• [Assignment]: Copy all of the data below without altering a single line.

• [Information provided]:
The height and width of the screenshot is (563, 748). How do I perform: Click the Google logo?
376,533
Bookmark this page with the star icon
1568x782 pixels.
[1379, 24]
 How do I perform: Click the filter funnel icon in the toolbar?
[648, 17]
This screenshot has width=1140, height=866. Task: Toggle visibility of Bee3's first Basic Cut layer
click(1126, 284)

• [Written response]:
The height and width of the screenshot is (563, 748). How do I perform: Click the Google logo?
376,533
Bookmark this page with the star icon
1568x782 pixels.
[1379, 24]
 How do I perform: Click the filter funnel icon in the toolbar?
[648, 17]
This screenshot has width=1140, height=866. Task: Toggle visibility of Bee3's first Basic Cut layer
click(1126, 284)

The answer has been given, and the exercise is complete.